Oranges and Bucket Lists: What language can teach us about our worldPlay
This week on Endless Thread, we have two stories about etymology. What can words teach us about culture, trade, memory, and the world around us?
First up: Which “orange” came about first, the fruit or the color? It’s a mystery producer Megan Cattel set out to solve — but not just in the English language. As she recently found out, the word for the citrus fruit and the yellow-red color is the same in many languages: Chinese, Spanish, Thai, Korean, Bangla, Arabic, and Ukrainian, among others. Why is that?

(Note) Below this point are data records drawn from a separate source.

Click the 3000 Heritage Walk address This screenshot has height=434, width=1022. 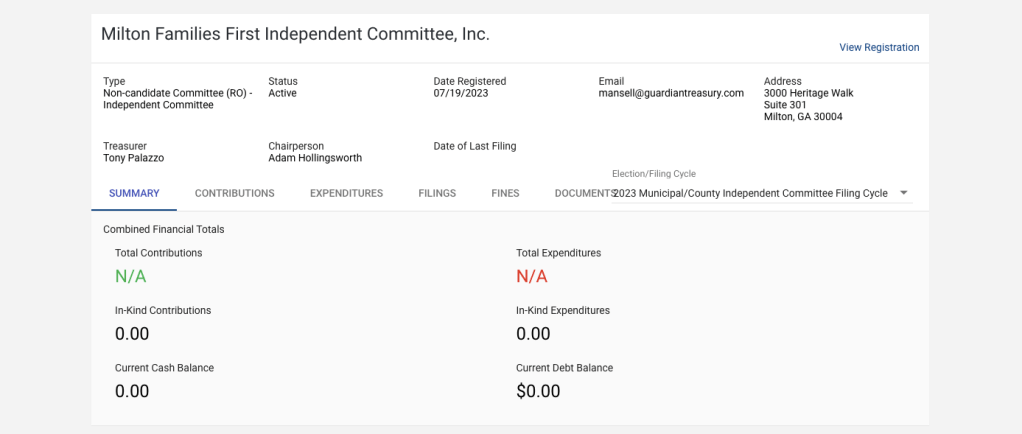808,93
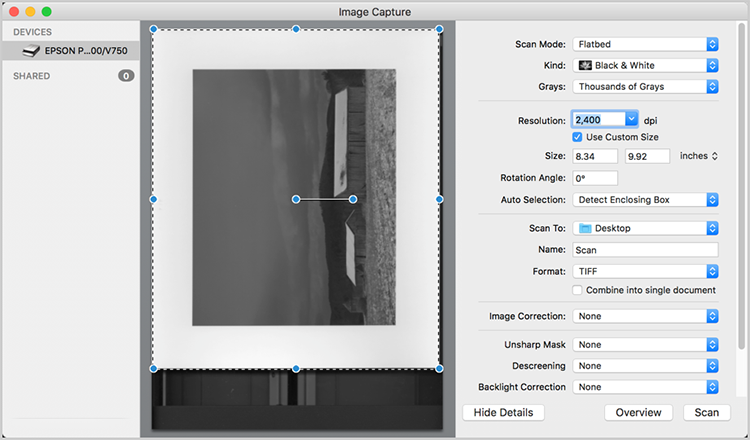Click the Black & White kind icon
750x440 pixels.
585,65
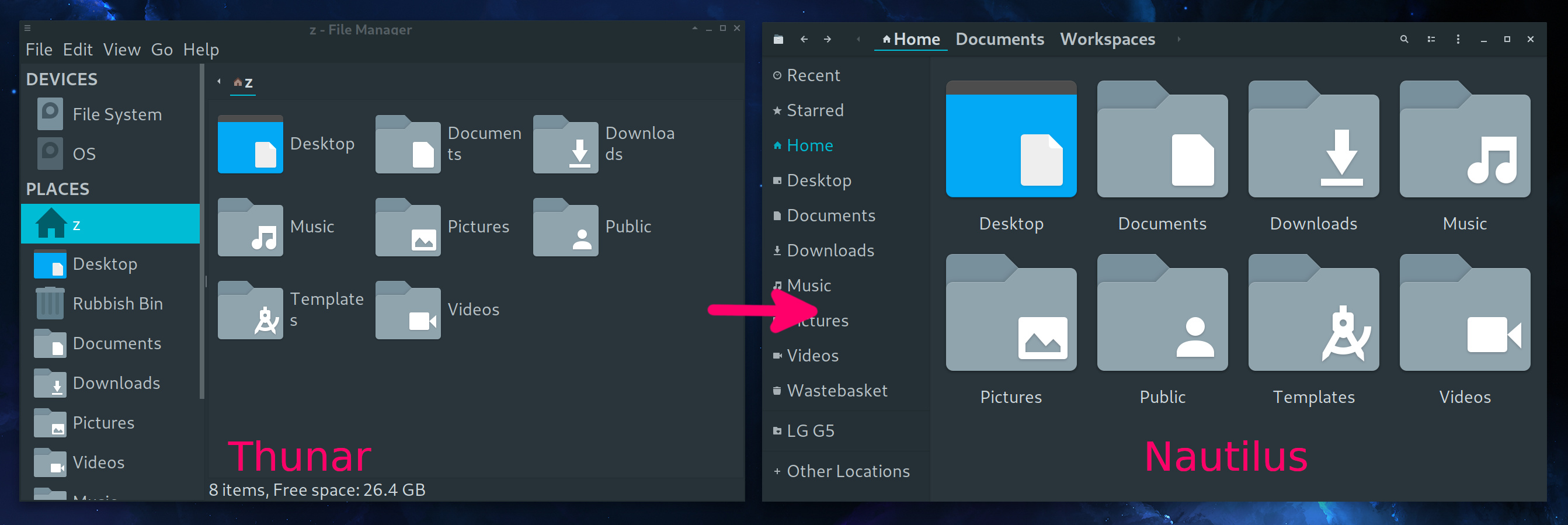Open the Templates folder in Nautilus grid
This screenshot has height=525, width=1568.
tap(1313, 313)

Next, Amory Sivertson explores the history of the term “bucket list” — a saying that is so embedded in our culture, we forget that it was only formally coined 16 years ago.
- "What Came First: The Color Orange or the Fruit?" (Mentalfloss)

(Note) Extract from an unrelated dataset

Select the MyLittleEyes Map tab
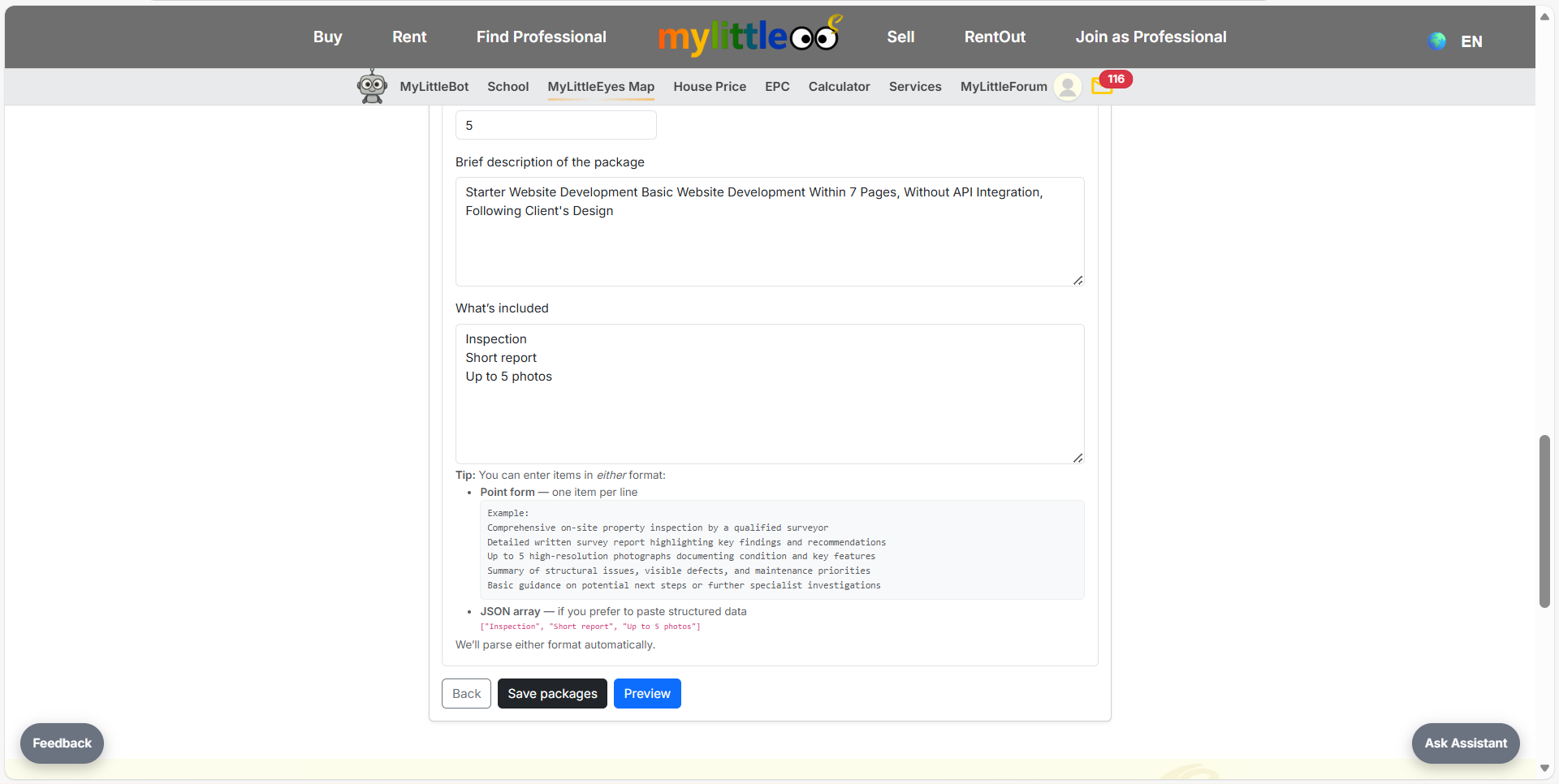Viewport: 1559px width, 784px height. pos(601,87)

- Tim Chantarangsu's tweet reposted on Buzzfeed A*Pop
- "Color or Fruit? On the Unlikely Etymology of “Orange”" (Lit Hub)
- Kath Barbadoro's bucket list tweet
- "The Origins of 'Bucket List'" (The Wall Street Journal)
- "Obama's 'Bucket List' at White House Correspondents' Dinner" (The Wall Street Journal)
- "More on idioms: “kick the bucket”" (Oxford University Press blog)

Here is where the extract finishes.